Licina show alla Continassa: c'è una cosa che ha lasciato i senatori Juve a bocca aperta

Le sedute del gioiellino tedesco con Spalletti e la prima squadra ha impressionato tutto il gruppo: ecco perché

Impossibile dimenticare alcune parole. Protagonista Kenan Yildiz. A ottobre 2024, Wojciech Szczęsny ne ha parlato così, in tempi ancora non sospetti: «Ho scommesso con qualcuno che Kenan sarà nominato per il Pallone d’Oro entro 5 anni. Ho giocato con molti calciatori, ma non ho mai visto un talento simile. Sono fiducioso di vincere questa scommessa». È ancora presto, ma intanto Yildiz nel giro di un anno e mezzo da quelle parole si conquistato un rinnovo di contratto faraonico alla Juve e una credibilità internazionale ora indiscutibile. E se il prossimo fosse Adin Licina? Meglio essere cauti con le parole e i paragoni, ma gli sguardi dell’allenamento di lunedì alla Continassa hanno raccontato più di mille parole. Così come le sedute della settimana precedente. Licina ha colpito tantissimi compagni. Una cosa su tutti ha lasciato a bocca aperta anche i senatori dello spogliatoio, i veterani del gruppo: il tocco di palla. Sopraffino ed elegante, già da prima squadra.

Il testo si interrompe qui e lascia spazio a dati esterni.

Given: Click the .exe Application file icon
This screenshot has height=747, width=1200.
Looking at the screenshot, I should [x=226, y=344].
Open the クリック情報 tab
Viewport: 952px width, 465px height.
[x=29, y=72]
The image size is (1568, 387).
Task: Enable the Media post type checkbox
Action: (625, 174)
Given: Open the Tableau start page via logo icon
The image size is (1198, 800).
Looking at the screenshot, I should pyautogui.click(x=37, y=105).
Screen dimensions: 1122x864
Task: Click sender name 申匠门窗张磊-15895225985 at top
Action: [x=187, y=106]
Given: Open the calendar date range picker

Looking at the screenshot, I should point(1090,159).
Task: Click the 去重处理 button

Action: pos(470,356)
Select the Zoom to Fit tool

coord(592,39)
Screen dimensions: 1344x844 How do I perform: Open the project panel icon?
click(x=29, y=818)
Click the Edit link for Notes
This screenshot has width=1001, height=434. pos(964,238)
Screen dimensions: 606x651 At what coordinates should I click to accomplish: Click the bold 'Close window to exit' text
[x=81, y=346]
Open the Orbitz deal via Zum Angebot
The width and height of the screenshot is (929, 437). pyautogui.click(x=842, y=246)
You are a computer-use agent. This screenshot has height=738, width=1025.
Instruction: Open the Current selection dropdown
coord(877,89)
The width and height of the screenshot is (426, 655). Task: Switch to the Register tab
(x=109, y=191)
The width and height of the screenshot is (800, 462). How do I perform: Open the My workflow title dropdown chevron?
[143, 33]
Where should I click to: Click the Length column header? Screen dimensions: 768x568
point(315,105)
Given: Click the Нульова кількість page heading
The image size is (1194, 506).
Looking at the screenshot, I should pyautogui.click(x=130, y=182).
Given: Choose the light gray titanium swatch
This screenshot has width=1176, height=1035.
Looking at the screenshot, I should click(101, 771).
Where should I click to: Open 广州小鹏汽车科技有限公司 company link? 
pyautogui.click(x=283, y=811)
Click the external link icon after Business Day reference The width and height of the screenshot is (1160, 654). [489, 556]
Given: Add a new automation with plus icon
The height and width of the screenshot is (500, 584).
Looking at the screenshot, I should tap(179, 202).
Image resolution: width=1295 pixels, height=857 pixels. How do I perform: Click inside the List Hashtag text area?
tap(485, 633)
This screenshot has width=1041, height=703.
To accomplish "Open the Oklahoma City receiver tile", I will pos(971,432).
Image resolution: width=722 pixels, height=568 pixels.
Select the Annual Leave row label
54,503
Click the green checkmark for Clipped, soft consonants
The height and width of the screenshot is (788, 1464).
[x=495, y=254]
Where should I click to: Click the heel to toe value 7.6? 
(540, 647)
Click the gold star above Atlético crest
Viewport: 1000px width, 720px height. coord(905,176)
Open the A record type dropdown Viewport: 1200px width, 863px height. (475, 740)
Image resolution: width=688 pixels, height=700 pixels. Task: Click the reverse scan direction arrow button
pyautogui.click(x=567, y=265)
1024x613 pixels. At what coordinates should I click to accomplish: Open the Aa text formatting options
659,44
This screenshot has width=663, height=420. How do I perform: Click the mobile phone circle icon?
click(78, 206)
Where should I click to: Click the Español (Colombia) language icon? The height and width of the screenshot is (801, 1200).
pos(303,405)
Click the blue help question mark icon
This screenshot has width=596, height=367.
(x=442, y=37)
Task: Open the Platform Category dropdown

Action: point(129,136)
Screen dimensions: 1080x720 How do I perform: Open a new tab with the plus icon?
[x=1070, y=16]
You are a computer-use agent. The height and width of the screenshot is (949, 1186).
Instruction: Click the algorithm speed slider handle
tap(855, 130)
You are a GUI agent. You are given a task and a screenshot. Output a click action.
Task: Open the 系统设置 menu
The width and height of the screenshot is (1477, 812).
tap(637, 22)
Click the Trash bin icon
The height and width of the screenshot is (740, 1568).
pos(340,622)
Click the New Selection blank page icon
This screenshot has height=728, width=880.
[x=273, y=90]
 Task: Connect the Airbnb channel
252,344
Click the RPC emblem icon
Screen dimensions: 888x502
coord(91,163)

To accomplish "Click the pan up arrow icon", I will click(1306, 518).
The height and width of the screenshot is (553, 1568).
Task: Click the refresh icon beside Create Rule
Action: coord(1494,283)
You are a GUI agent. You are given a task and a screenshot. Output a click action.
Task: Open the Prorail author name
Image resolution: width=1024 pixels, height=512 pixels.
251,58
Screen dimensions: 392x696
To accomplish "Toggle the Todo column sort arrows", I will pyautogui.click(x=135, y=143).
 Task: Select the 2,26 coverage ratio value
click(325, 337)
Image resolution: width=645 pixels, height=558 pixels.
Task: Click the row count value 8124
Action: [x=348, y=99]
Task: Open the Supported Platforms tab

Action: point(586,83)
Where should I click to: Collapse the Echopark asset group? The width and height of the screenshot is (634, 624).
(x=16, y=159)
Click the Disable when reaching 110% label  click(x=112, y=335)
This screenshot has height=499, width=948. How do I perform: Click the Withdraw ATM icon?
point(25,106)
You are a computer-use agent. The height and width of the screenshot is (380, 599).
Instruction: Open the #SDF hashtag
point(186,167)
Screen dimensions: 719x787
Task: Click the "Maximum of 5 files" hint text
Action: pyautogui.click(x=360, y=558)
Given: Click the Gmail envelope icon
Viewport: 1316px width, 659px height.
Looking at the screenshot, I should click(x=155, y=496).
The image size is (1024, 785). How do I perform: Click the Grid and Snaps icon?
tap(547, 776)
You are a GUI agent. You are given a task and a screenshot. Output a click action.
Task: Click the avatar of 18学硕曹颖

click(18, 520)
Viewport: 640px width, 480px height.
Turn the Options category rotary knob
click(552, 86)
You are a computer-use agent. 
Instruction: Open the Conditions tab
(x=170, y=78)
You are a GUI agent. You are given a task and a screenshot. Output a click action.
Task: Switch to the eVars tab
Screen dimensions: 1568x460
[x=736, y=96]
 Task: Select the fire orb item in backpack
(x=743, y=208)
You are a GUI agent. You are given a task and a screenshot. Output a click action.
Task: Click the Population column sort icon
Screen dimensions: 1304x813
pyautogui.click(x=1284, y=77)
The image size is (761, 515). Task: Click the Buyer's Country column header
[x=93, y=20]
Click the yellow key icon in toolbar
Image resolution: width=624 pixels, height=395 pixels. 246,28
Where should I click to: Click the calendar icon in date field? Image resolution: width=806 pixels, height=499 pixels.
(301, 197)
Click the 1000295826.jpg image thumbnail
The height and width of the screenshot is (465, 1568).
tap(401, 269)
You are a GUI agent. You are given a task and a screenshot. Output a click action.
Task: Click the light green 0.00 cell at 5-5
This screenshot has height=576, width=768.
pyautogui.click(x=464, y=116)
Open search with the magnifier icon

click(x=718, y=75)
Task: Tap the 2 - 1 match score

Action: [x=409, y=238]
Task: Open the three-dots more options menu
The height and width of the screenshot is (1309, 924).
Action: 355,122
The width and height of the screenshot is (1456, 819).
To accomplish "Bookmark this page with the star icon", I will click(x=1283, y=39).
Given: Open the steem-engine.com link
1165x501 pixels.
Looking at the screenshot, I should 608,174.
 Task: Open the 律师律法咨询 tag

Il percorso di Licina con la Juve Next Gen

Eppure la Next Gen, per il talentino che Marco Ottolini e Claudio Chiellini hanno avuto il merito di consegnare a Massimo Brambilla, può venire in soccorso di chi smania per vederlo all’opera coi grandi. Licina ha bisogno di un percorso: tecnico e tattico, sì, ma anche e soprattutto fisico. Si preannuncia più rapido rispetto al primissimo step di Yildiz, che al primo anno di Juve non si è quasi mai allontanato dalla Primavera. E non con una punta di amarezza, visto che al classe 2005 era stato promesso un approdo più rapido in Serie C. Licina ha chiesto subito questo step, dopo aver salutato il Bayern Monaco a zero, proprio come Kenan.

Così la Juve l’ha affidato alla Next Gen e nel frattempo anche in prima squadra lo osservano con attenzione, visto che spesso Spalletti attinge alle risorse di Brambilla o direttamente del settore giovanile. Il mancino di Adin, annata 2007, ha lasciato a bocca aperta tanti big. Ma serve cautela: immaginare un debutto coi grandi quest’anno è oggettivamente un’ipotesi ai limiti dell’impossibile. Diventerà grande in C, dove capirà subito il contesto del calcio italiano. Comprenderà la dura vita degli esterni che giocano a piede invertito. Raddoppiati e spesso triplicati, come nelle poche puntate di Yildiz in C. Licina ha numeri da potenziale top player, ma la Juve non ha fretta di raccogliere il frutto. La Next serve proprio a questo.